AI for Safety
The term ‘Artificial Intelligence (AI) ’ is used to refer to the capability of a machine to exhibit human-like behavior for a defined task. The advances in AI have been driven by machine learning, which enables a computer system to make decisions and predict outcomes. The development of ‘deep neural networks’ which enable ‘deep learning’ enables systems to recognize complex data inputs such as human speech, images, and text. These systems can then deliver specific tasks for which they have been trained.
Online content may appear in numerous different formats which are more difficult to analyze and moderate; such as video content (which requires image analysis over multiple frames combined with audio analysis) and memes (which require a combination of text and image analysis and contextual, cultural understanding). Content can also be posted as a live video stream or live text chat that needs real-time analysis. AI-based content moderation systems can reduce the need for human moderation and reduce the impact of viewing harmful content. Harmful content is generated by only a small category of users and hence AI techniques can be used to identify malicious users and prioritize their content for review. ‘Metadata’ can encode some context relevant to decision making like user’s history, the number of followers they have, and information about the user’s real identity, such as age or location. The metadata available varies based on platforms and the format of content posted and hence it is difficult to have platform-agnostic moderation tools to make moderation decisions.
PART 1: HOW IS IMAGE CONTENT MODERATED?
Image moderation will cover identifying risks associated with a Video/Image that is uploaded by a community user on a public platform.
HASH MATCHING: This is a relatively less complex solution to detect and remove harmful content. Hash Matching works by assigning a unique digital “fingerprint” to previously detected harmful images/videos. A newly uploaded content’s risk can be detected and removed from the platform during pre-moderation if the computed hash is equal to or greater than a hash stored in a database of known harmful contents. The GIFT(Global Internet Forum to Counter Terrorism) was founded by Facebook, Microsoft, Twitter, and Youtube to collectively reduce and eliminate violent and extremist content from our platforms.

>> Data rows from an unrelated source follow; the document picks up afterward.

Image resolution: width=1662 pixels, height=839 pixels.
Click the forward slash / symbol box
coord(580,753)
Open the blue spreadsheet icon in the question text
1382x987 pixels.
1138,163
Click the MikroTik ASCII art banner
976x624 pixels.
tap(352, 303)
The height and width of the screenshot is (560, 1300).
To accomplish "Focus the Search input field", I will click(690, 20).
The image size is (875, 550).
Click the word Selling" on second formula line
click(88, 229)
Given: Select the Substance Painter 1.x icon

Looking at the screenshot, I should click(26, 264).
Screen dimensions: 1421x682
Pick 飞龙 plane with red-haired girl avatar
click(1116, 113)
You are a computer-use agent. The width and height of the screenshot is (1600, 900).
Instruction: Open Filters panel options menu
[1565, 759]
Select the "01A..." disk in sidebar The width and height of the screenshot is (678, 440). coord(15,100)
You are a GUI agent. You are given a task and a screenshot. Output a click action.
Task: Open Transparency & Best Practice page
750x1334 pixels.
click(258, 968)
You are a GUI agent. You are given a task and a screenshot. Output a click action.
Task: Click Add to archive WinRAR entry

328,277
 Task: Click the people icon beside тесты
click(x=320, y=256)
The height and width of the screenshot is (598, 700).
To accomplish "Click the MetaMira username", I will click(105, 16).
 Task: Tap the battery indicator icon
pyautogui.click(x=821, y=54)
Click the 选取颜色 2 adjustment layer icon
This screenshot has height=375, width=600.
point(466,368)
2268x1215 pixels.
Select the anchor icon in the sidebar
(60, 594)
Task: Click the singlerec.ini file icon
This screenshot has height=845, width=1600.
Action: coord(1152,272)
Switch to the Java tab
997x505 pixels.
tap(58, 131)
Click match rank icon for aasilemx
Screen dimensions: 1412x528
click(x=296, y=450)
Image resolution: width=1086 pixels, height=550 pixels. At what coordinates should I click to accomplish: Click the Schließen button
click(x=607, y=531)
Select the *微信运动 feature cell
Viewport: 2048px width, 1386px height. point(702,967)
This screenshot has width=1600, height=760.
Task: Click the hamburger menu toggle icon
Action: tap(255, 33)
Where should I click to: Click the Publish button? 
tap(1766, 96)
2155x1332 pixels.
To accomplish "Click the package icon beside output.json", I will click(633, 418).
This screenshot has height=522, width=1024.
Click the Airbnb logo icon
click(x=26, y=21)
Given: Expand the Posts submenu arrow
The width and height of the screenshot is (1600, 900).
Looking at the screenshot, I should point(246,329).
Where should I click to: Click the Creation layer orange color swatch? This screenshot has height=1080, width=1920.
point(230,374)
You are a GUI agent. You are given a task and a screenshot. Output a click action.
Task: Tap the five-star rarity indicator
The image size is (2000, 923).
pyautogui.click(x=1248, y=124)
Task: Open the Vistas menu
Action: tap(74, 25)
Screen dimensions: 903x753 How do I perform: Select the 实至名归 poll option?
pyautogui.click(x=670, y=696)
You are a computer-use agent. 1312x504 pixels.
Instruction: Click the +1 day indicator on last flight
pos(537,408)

OBJECT DETECTION AND CHARACTER RECOGNITION: This helps to identify specific predefined object classes within an image. Object Localisation is a simple process of finding what the object is and where it is located within an image. The below image represents how Object localization is done -here the object is a ‘CAT’ and the rectangular
RCNN(Region-based convolutional neural network) algorithm proposes a bunch of boxes in the image and checks if any of these boxes contain any object. RCNN uses selective search to extract these boxes from an image (these boxes are called regions). There are basically four regions that form an object: varying scales, colors, textures, and enclosure. The selective search identifies these patterns in the image and based on that, proposes various regions. Selective search first takes in the input image and generates sub-segmentation to create multiple regions within an image and then combines similar regions to create larger regions (based on color similarity, texture similarity, size similarity, and shape compatibility) and then finally, these regions then produce the final object locations (Region of Interest). After the Region of Interest is identified, all these regions are then reshaped as per the initial input of the CNN, and each region is passed through a convolutional network (ConvNet). ConvNet then extracts features from each region and classifies the regions using algorithms like SVM(support vector machine is a supervised machine learning model that uses classification algorithms for two-group classification problems) . Finally, the linear regression model (In statistics, linear regression is a linear approach to modeling the relationship between a scalar response and one or more explanatory variables) is trained to generate tighter bounding boxes for each identified object in the image.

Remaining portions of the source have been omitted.